[Listing excerpted from a collection]
====================

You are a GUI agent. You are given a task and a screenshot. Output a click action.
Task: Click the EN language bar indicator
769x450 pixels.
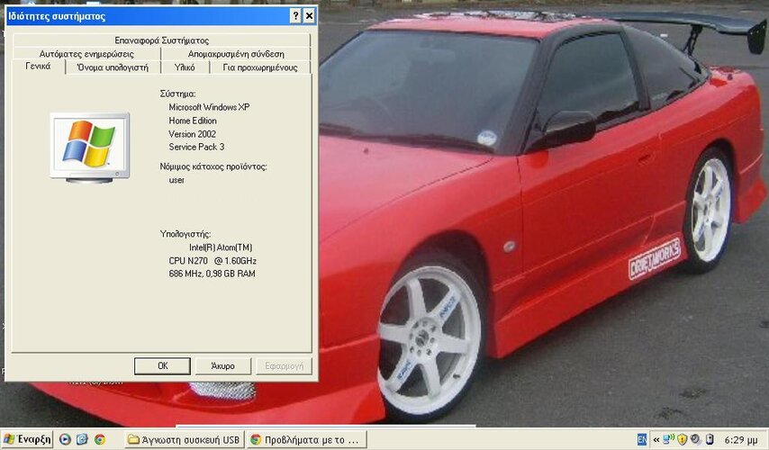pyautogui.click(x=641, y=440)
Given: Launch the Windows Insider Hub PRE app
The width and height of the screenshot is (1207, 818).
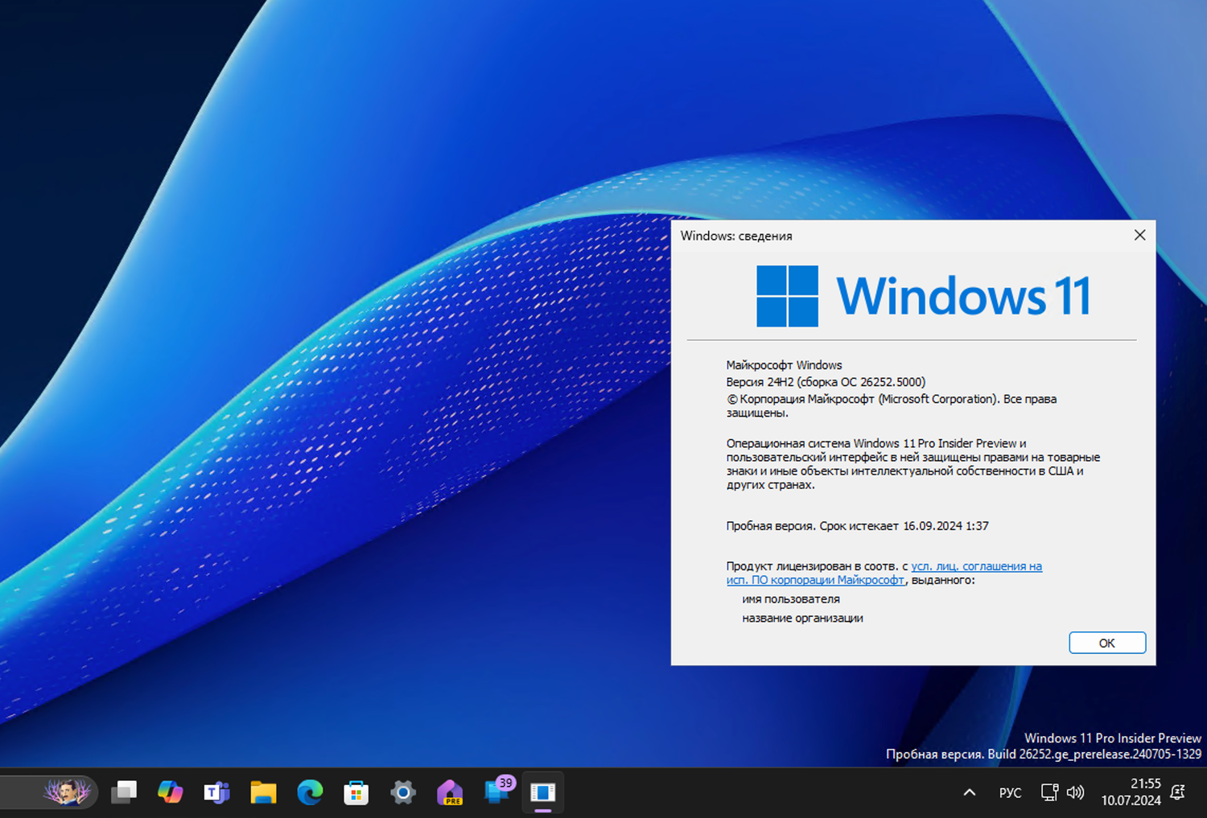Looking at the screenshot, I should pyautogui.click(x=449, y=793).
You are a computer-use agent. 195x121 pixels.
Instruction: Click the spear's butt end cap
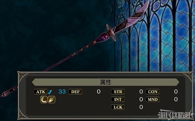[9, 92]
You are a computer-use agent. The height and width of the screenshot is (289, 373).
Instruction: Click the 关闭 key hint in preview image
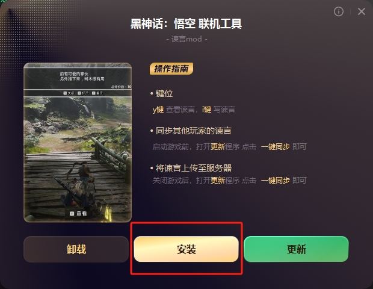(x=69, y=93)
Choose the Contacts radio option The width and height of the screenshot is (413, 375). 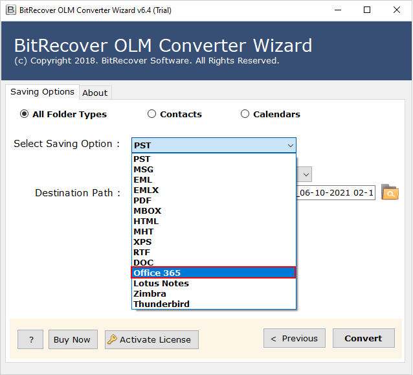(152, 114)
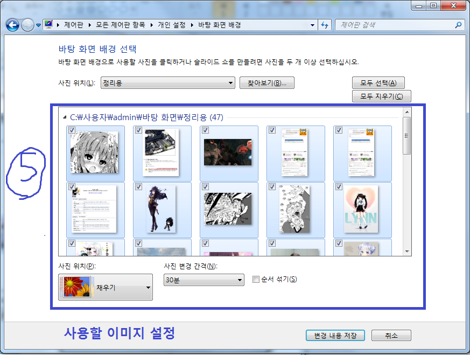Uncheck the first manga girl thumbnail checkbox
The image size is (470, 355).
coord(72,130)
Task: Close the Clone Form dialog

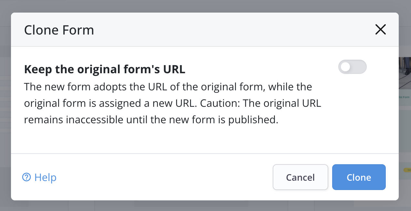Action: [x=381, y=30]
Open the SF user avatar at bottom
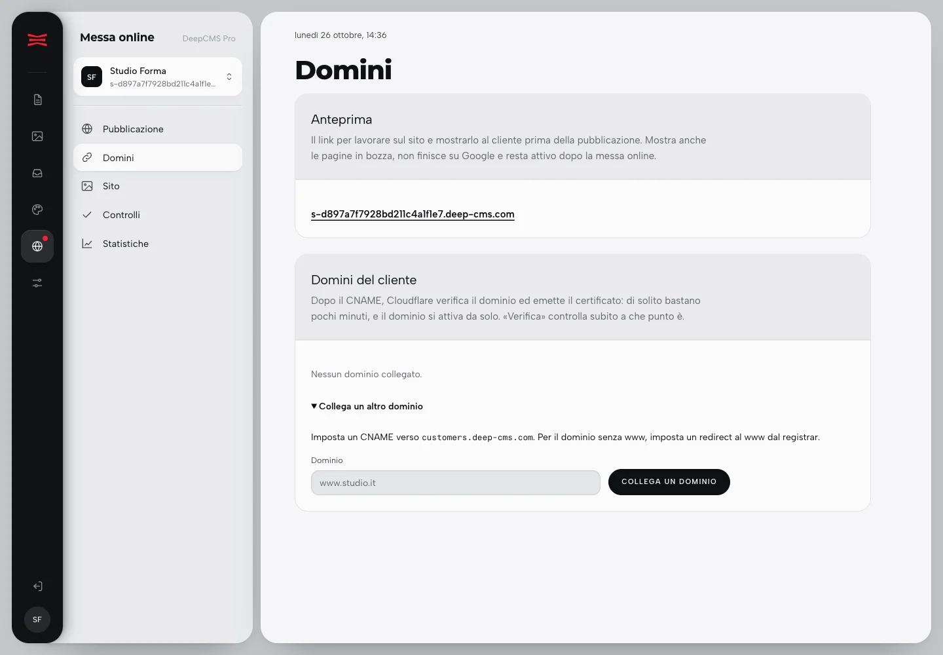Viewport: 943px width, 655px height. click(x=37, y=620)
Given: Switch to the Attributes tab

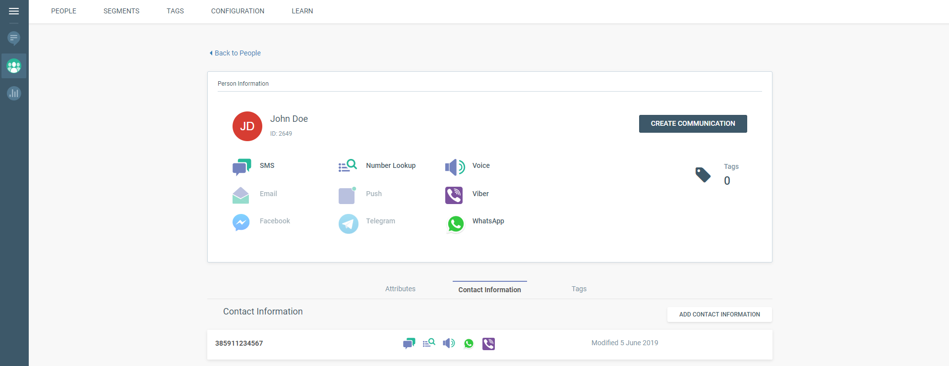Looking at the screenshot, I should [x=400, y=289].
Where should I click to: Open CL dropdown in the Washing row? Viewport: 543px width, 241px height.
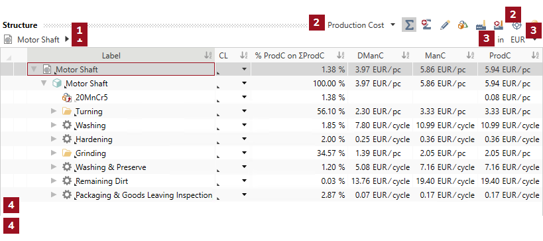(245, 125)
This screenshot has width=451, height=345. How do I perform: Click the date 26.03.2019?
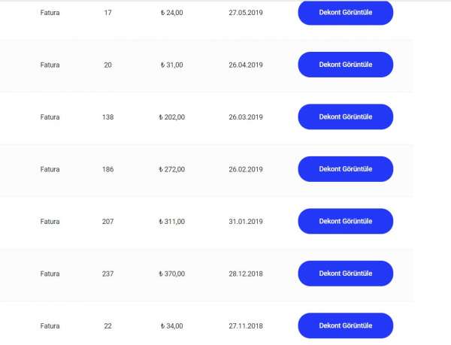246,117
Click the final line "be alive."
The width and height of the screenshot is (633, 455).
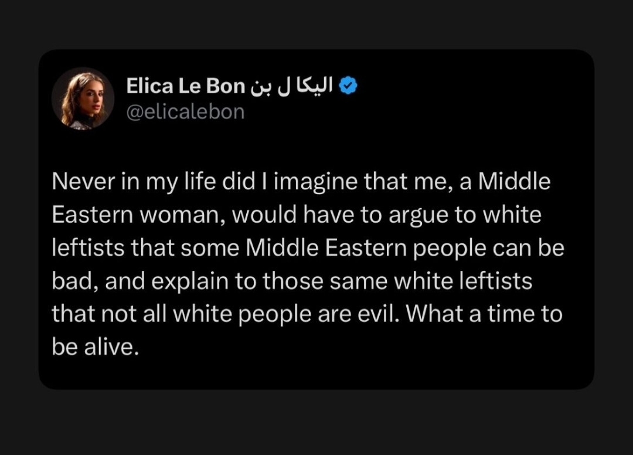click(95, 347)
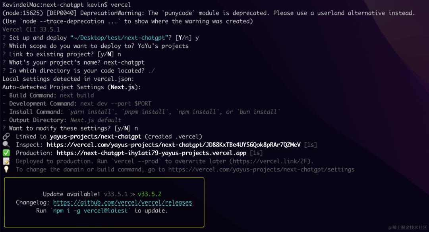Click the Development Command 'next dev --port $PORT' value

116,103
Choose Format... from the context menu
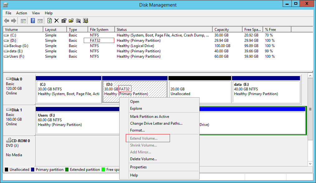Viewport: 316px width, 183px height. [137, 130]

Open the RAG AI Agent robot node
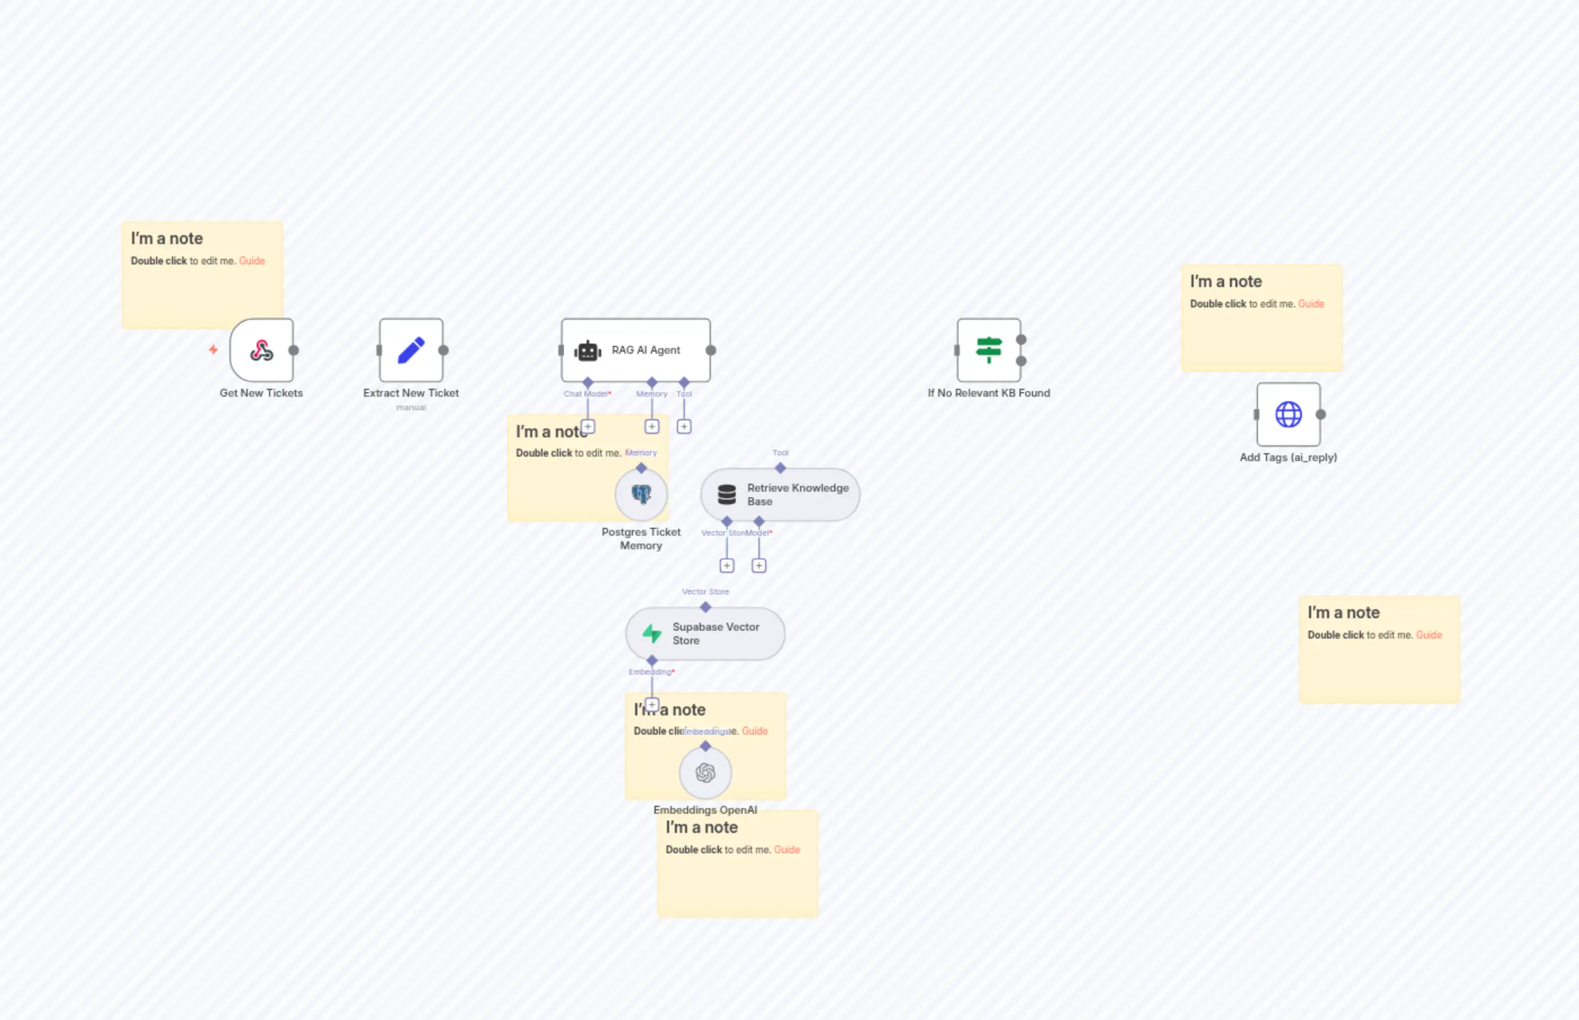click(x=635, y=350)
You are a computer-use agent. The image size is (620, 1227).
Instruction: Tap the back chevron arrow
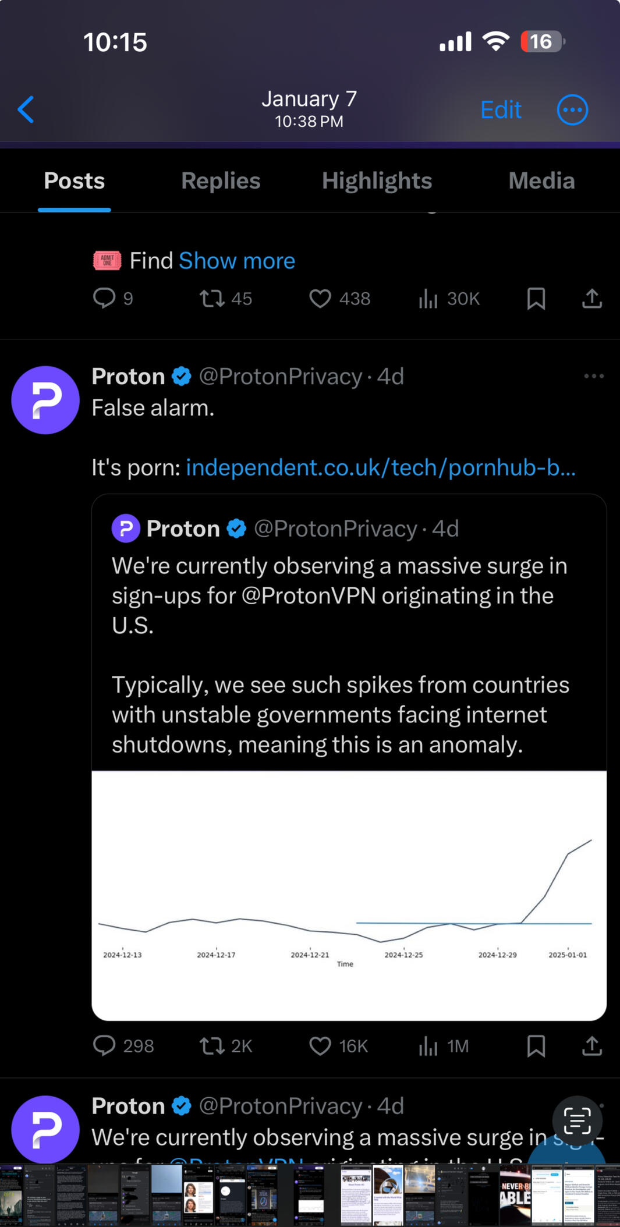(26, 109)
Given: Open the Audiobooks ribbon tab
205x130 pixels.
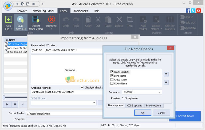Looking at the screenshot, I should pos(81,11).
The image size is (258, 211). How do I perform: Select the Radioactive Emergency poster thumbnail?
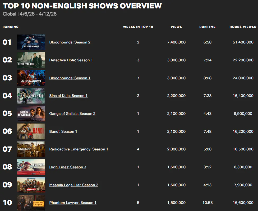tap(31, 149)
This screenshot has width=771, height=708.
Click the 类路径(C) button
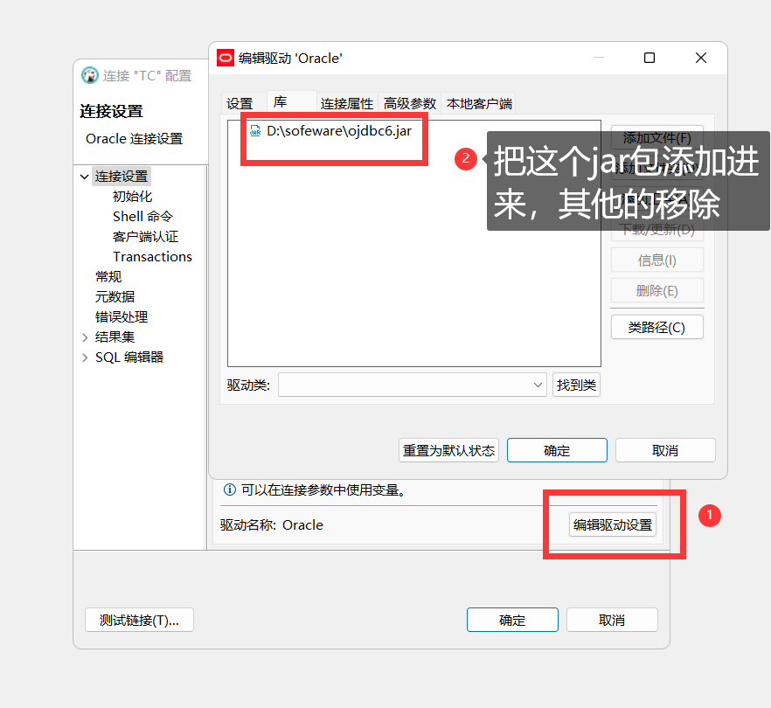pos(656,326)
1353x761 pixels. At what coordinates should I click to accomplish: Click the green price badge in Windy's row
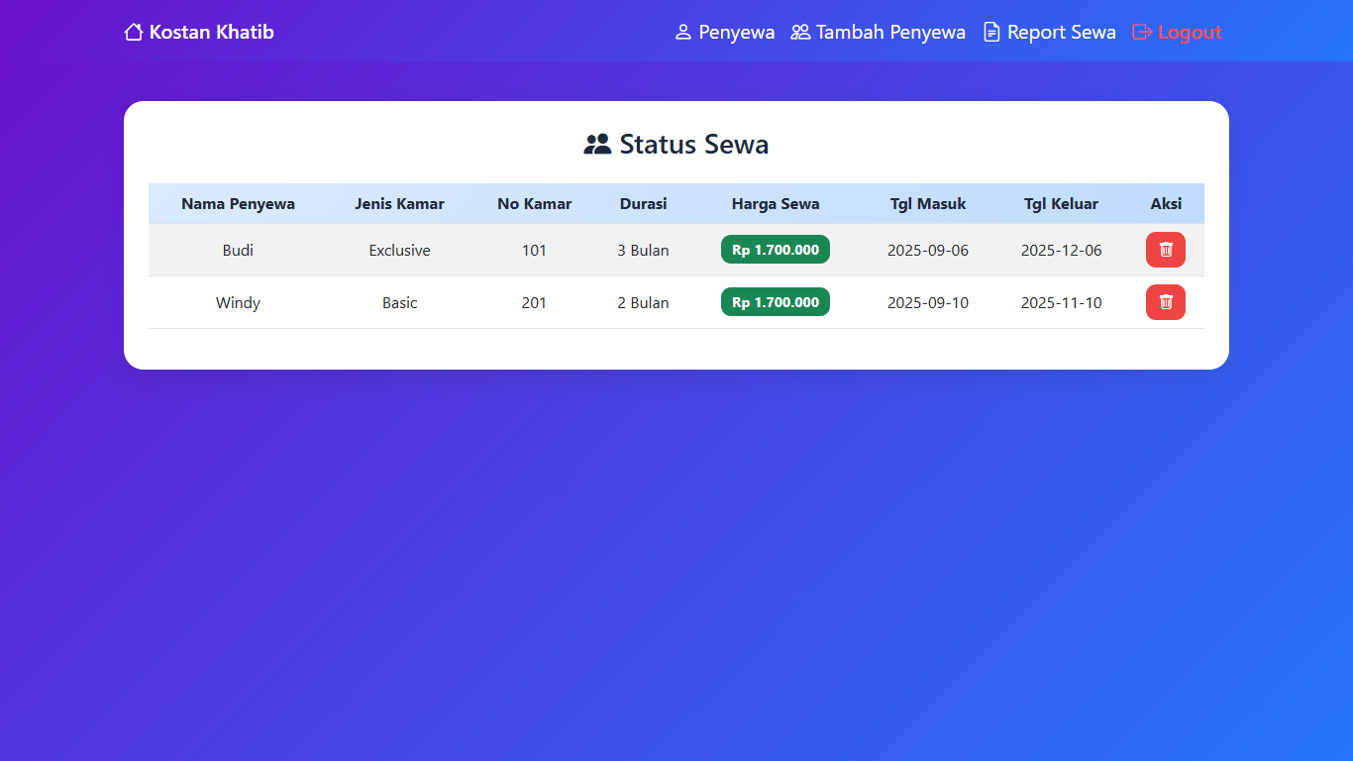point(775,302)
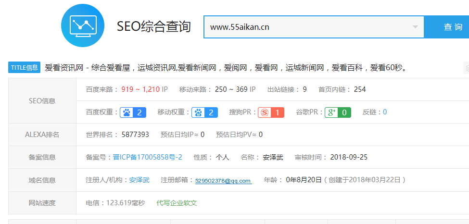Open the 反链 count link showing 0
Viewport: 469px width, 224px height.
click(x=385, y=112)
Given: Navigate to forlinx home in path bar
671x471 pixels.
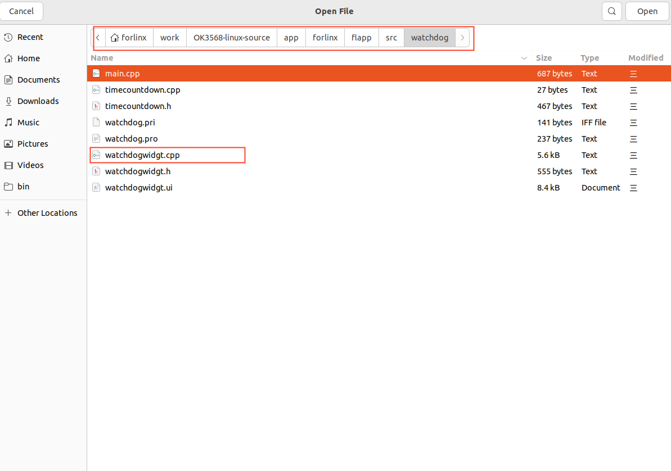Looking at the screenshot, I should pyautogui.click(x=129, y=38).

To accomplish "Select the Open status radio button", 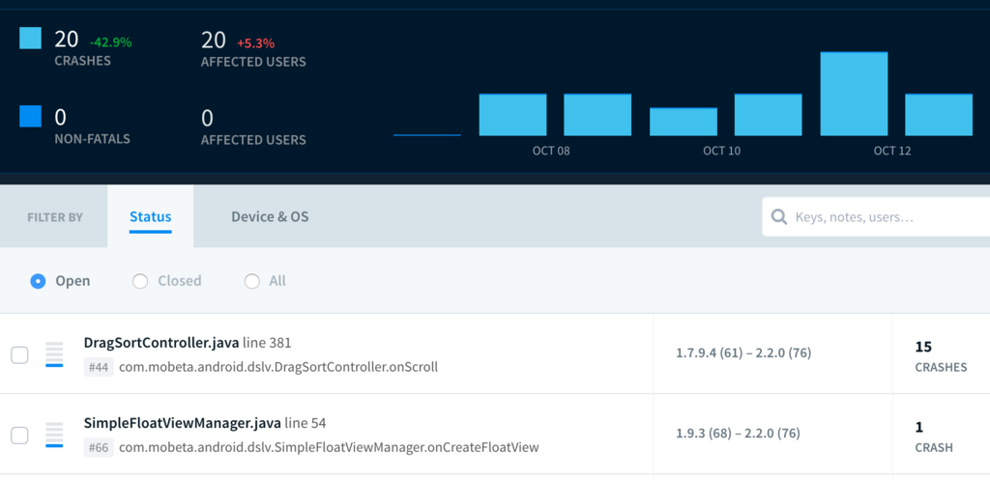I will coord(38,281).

====================

Format the listing lines as a JSON list of strings, one string per line with blank lines omitted, starting at the line containing "Click the final" and continuing through the line containing "click(x=635, y=350)". Include only those lines, and leave the pictures out.

[
  "Click the final line \"be alive.\"",
  "The width and height of the screenshot is (633, 455).",
  "click(95, 347)",
  "Click the Development Command 'next dev --port $PORT' value",
  "116,103",
  "Choose Format... from the context menu",
  "Viewport: 316px width, 183px height. [137, 130]",
  "Open the RAG AI Agent robot node",
  "click(x=635, y=350)"
]